Daha sonra delikanlılık dönemimizde, 1970’li yıllarda bu hitaplar değişmeye başladı. Vatandaş, yurttaş kelimelerini daha az duyar olduk. Bunların yerine dönemin siyasetçileri vatandaşları solcular, sağcılar, ülkücüler, komünistler kelimelerini kullanarak tanımlamaya başladılar. Militer bürokrasinin etkisiyle bunlara daha sonra Atatürkçüler ilave oldu. 2000’li yıllara bu şekilde geldik. Vatandaşlar farklı şekillerde tanımlandıkça toplumdaki gerilim noktaları da artmaya başladı. İç çatışmalar yüzünden en basit konularda bile karar alınmada güçlükler yaşanmaya başlandı.
Bugün ise siyasetçiler vatandaşları Türk vatandaşları, Kürt Vatandaşlarımız, Türkiyeliler, Müslüman gençlerimiz, dindar ve muhafazakar yurttaşlar, seçkinler, milliyetçiler, ulusalcılar, Atatürkçüler gibi daha birçok farklı sıfatla tanımlıyorlar.
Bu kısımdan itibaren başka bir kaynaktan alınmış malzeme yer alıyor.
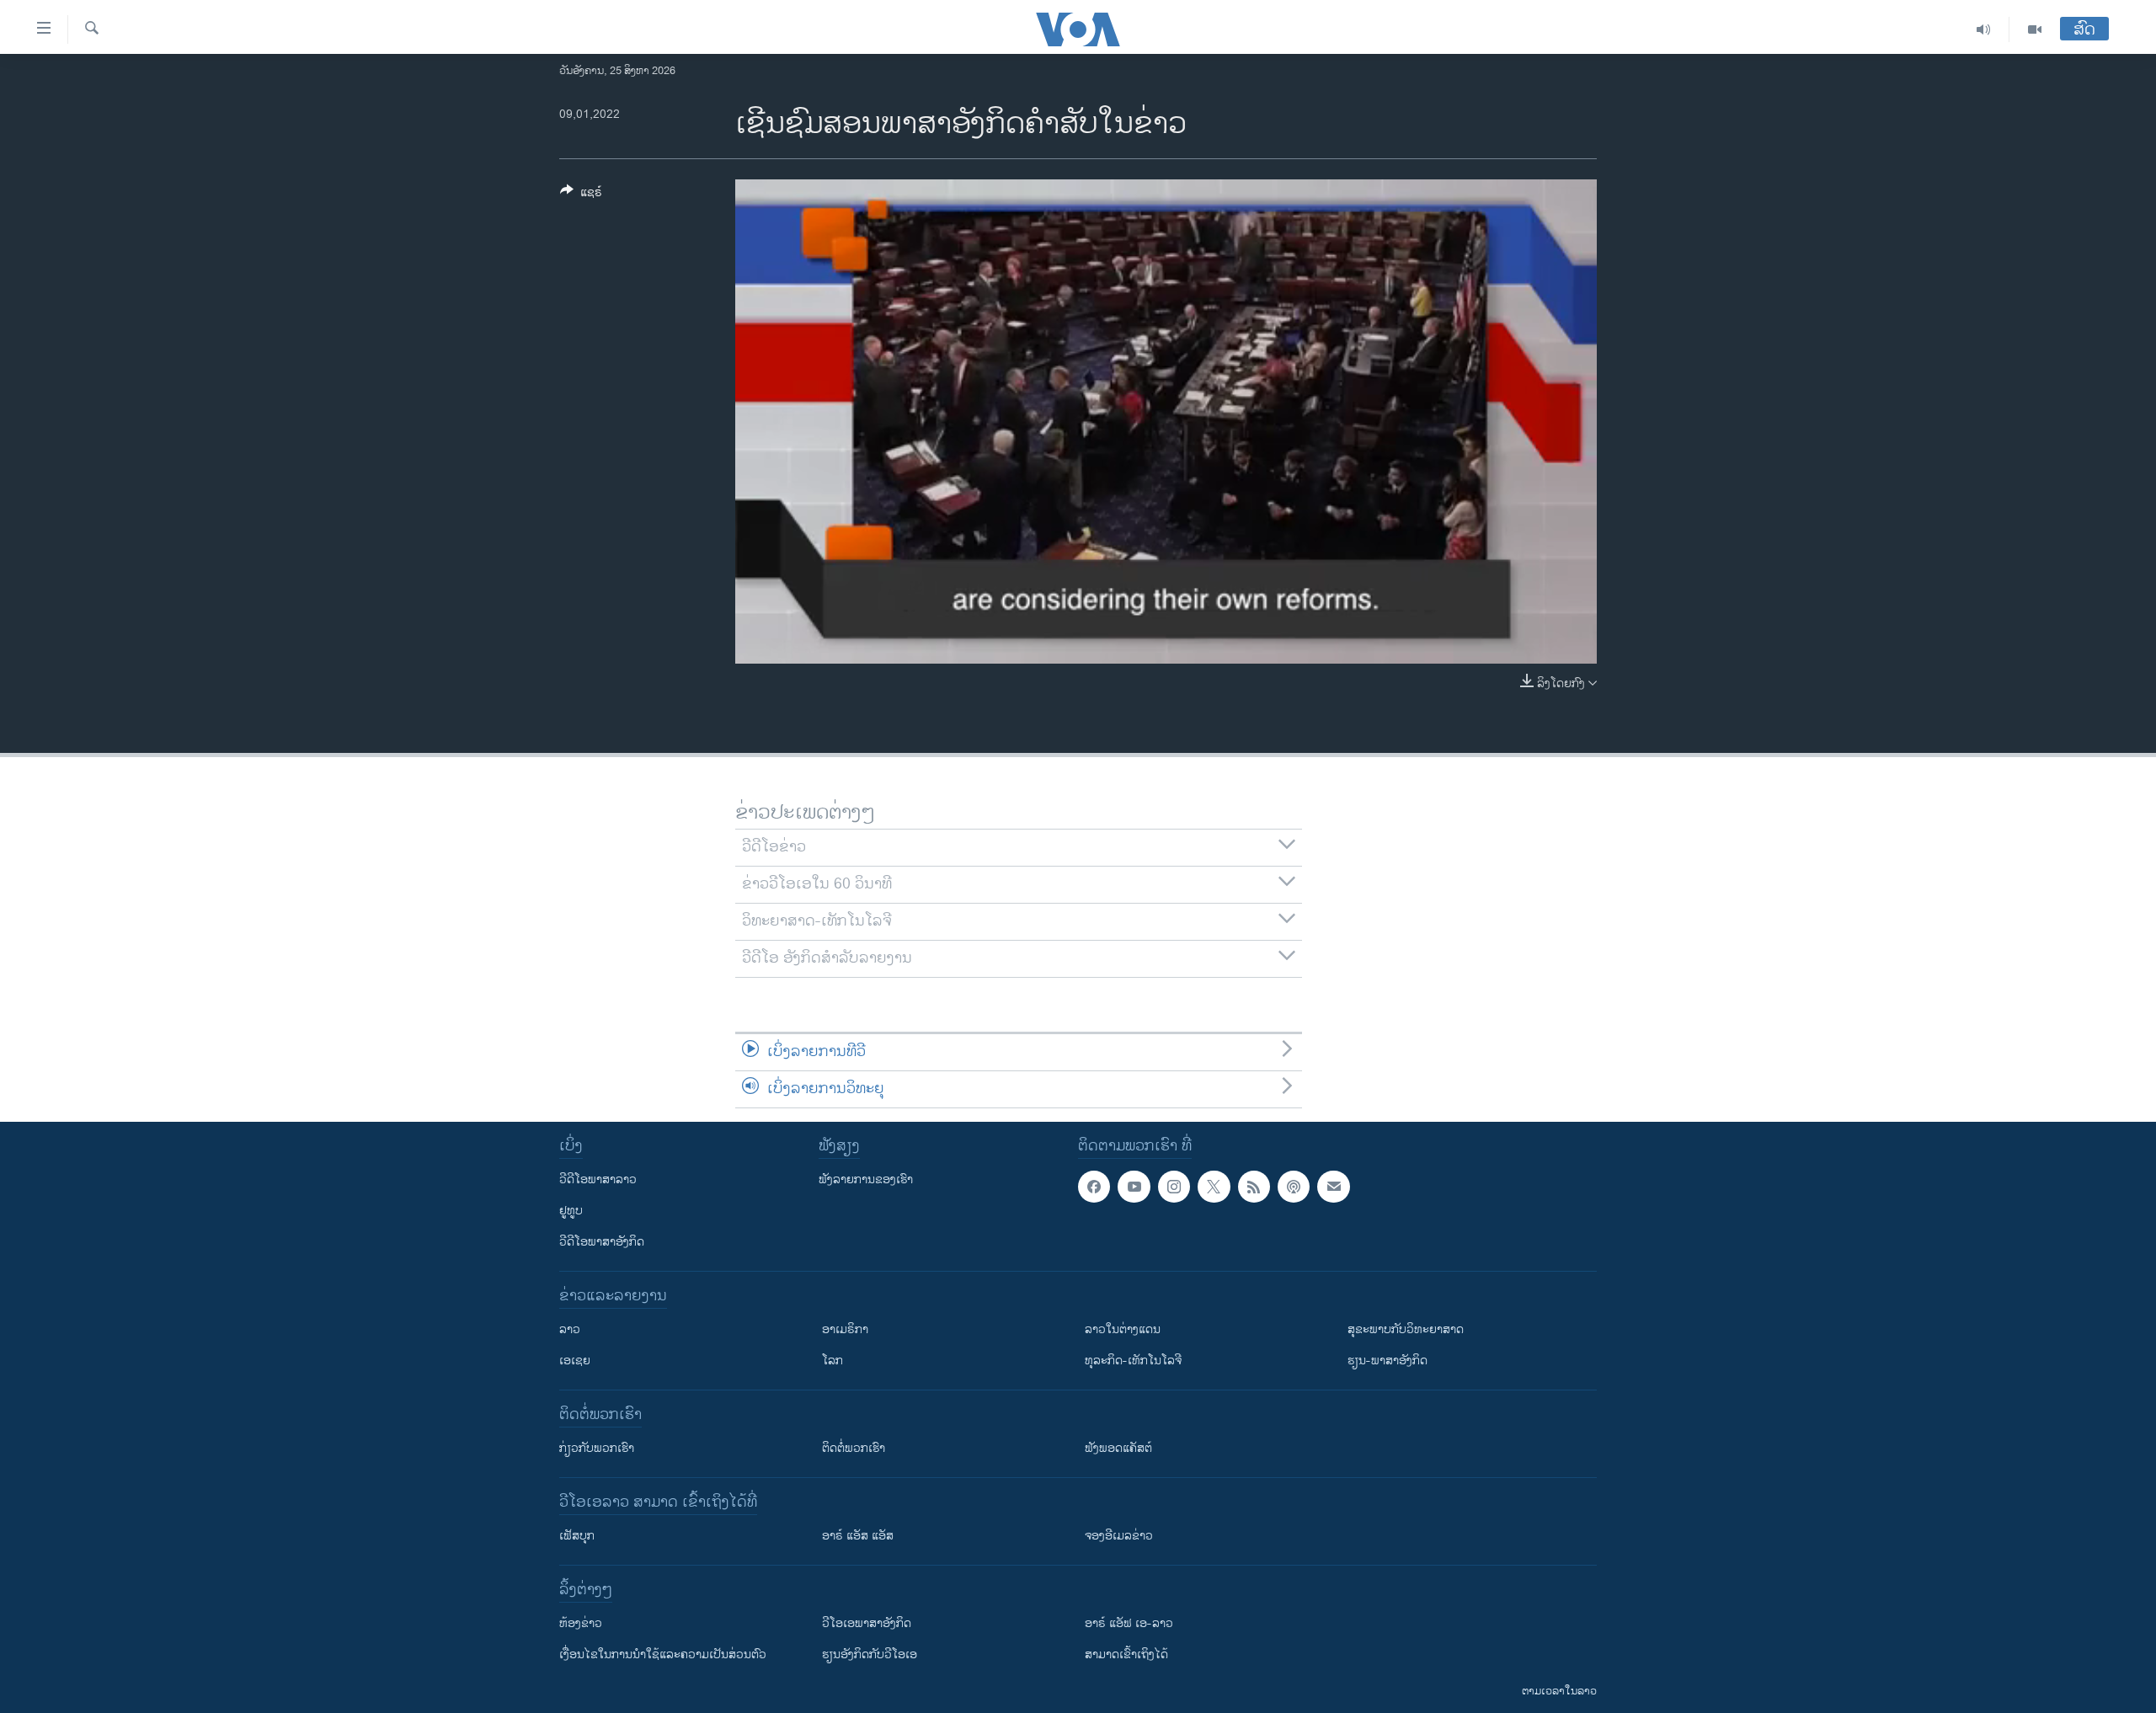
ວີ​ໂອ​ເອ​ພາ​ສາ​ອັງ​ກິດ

Vatandaşları tanımlayan sıfatlar arttıkça toplum içinde ki sürtüşmeler de artıyor ve bu durum demokrasinin gereği olarak gösteriliyor.
Bir toplumu, aileyi, bir ekibi ancak ortak değerlerini geliştirerek birlikte tutabilirsiniz. Farklı bireylerden meydana gelen insan topluluklarını ise ancak “yurttaşlık” paydasını geliştirerek ve içini doldurarak bir arada tutabilirsiniz. İnsanları yurttaş yerine kültürel kimlikleri ve bireysel farklılıkları ile tanımlarsanız çatışma ve bölünme kaçınılmaz olur.
Bu yazıyı niye yazdım? Son dönemde bazı politikacıların, hükümet mensuplarının, gazetecilerin, televizyoncuların, akademisyenlerin, aydın geçinen bir takım insanların medyada bilirkişi edasıyla yaptıkları konuşmalar, açık oturum tartışmaları bana bir kez daha devlet adamı olabilmenin ne büyük bir vasıf olduğunu gösterdi. Politikacılar toplumları bölüyor, devlet adamları ise toplumları birleştiriyor. Maalesef devlet adamlığı için liderlik vasfı ve eğitim yeterli değil, gelişmiş bir bilinç ve farkındalık düzeyi gerektiriyor.